Most of her activity centered upon East Oakland where she found 3,000 
to 4,000 people coming back each year.

"There are so many they are overwhelming a system that just can't 
handle them," Sullivan says. "They are getting no access to 
counseling, rehabilitative programs or job training, so the crime 
rate is rising. The number of murders increased and many of these 
people are going back into prison."

Sullivan says she compiled a large file of interviews with police and 
released prisoners for her report and admits to some tense 
situations, "especially when you're standing on a corner with drug 
activity going on around you while you're talking to someone."

But the really difficult process came after the talking stopped.

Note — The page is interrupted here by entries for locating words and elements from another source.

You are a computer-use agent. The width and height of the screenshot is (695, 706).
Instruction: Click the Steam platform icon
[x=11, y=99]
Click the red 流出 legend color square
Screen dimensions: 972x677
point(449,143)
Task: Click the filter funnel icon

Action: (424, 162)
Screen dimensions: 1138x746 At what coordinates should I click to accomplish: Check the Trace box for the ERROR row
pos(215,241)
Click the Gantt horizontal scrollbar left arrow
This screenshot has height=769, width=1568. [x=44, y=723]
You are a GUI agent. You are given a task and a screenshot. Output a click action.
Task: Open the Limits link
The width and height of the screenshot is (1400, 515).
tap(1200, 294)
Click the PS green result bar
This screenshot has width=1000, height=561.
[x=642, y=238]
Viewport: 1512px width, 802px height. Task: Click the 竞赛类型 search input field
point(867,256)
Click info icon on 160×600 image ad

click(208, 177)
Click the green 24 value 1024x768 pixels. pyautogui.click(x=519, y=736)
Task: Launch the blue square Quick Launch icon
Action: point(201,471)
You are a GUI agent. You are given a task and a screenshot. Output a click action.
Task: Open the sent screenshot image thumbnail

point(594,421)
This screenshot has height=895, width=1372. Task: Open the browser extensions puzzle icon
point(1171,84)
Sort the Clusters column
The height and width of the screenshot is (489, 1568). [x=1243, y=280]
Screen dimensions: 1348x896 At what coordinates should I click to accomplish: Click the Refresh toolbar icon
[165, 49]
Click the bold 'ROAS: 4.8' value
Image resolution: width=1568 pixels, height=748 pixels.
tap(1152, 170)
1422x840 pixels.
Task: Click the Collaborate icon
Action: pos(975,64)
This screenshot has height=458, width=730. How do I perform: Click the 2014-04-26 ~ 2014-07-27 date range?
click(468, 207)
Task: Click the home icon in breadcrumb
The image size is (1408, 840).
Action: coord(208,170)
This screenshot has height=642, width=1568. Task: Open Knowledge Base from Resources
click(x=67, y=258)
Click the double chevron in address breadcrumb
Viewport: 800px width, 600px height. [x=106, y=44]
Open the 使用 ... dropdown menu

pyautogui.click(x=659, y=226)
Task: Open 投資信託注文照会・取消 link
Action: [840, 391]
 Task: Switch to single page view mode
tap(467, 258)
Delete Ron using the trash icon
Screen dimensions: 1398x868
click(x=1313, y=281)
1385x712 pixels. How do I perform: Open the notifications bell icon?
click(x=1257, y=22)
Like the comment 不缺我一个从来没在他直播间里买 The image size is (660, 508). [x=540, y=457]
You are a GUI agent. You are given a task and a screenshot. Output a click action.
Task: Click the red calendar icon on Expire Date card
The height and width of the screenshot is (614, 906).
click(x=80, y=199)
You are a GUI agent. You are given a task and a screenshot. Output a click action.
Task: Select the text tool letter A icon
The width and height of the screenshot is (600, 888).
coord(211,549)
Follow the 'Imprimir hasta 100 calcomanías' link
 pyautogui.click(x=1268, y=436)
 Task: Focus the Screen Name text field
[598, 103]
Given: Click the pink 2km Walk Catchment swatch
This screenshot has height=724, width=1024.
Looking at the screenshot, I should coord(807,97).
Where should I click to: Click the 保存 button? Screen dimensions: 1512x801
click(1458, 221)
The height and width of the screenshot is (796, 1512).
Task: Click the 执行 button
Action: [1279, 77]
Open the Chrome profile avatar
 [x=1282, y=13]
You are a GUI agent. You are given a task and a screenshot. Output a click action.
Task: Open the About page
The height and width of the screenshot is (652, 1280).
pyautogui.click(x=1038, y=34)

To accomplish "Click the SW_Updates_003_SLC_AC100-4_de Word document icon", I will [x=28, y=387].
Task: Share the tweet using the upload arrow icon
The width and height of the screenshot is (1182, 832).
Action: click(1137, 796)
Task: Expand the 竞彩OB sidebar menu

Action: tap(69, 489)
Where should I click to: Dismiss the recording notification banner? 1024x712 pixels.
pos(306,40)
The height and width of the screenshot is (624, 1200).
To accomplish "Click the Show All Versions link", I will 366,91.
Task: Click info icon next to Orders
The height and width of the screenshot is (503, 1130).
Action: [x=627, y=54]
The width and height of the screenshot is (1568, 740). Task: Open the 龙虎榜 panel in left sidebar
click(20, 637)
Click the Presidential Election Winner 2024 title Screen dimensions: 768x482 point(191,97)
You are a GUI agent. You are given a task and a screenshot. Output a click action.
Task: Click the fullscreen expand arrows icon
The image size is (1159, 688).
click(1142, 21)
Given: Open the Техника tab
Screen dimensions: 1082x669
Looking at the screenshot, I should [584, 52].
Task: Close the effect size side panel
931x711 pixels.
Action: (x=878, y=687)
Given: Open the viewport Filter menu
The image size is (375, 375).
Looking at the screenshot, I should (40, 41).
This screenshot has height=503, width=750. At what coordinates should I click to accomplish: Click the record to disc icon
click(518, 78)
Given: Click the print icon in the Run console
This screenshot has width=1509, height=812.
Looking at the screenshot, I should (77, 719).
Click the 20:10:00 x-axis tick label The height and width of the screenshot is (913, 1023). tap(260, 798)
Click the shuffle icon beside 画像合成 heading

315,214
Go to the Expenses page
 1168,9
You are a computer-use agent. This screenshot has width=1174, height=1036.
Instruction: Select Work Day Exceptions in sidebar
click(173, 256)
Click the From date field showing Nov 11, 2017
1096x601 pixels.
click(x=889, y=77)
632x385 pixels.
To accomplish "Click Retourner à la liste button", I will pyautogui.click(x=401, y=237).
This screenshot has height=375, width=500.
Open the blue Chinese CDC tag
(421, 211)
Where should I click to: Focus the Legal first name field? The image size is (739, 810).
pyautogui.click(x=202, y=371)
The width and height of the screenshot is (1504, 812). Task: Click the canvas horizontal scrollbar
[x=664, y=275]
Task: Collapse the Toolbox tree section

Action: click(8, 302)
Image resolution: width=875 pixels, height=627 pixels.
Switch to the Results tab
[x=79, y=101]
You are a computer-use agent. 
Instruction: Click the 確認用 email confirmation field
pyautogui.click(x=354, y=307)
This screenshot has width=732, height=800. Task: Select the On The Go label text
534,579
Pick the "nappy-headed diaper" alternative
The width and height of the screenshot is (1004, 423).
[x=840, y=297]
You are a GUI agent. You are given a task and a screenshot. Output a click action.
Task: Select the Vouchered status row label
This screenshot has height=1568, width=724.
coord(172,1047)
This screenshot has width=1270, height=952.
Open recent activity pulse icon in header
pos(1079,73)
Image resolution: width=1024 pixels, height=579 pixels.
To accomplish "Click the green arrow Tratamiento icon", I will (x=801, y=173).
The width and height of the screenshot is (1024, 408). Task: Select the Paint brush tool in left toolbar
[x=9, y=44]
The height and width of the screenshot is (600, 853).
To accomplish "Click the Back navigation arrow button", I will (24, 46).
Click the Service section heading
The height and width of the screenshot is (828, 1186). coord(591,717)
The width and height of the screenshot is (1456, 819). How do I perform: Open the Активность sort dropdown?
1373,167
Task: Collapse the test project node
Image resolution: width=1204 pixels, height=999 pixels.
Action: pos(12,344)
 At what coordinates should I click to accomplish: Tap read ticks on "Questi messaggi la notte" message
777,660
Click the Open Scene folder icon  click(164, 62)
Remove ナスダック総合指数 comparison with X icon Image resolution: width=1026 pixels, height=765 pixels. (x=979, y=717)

"We ended up with 23 hours of tape," Sullivan says. "We started 
taking things out and ended up with three hours and finally cut 
everything down to 10 minutes."

On the other hand, she claims, that assignment was easier than an 
earlier one involving a three-part study of solitary confinement 
procedures in California prisons.

That report resulted in a Gracie Award from the American Women in 
Radio and Television, an award that will be presented on June 18.

"I went into prison with a producer to interview subjects," Sullivan 
says. "That was very difficult. To the prisoners, it looked like I 
had an entourage and many were reluctant to talk to me. The drug 
story was different. I was interviewing people who had come out of 
prison. They felt fewer restraints and were more willing to speak."

Such projects seem almost standard for Sullivan who covered law 
enforcement stories for the Baltimore Sun before coming to NPR, has a 
report on illegal weapons on a tentative list of upcoming assignments 
and once followed a New Orleans police homicide unit on a raid into a 
neighborhood ravaged by crime and Hurricane Katrina.

"That was a little tense," she admits. "The police were going in 
there with helmets and vests and with their guns drawn. And I was 
just going in there. Finally, one of the detectives said, 'Stand 
behind me.' I thought that was a very good idea and I did, hoping all 
the while that the witnesses they were after were NPR listeners."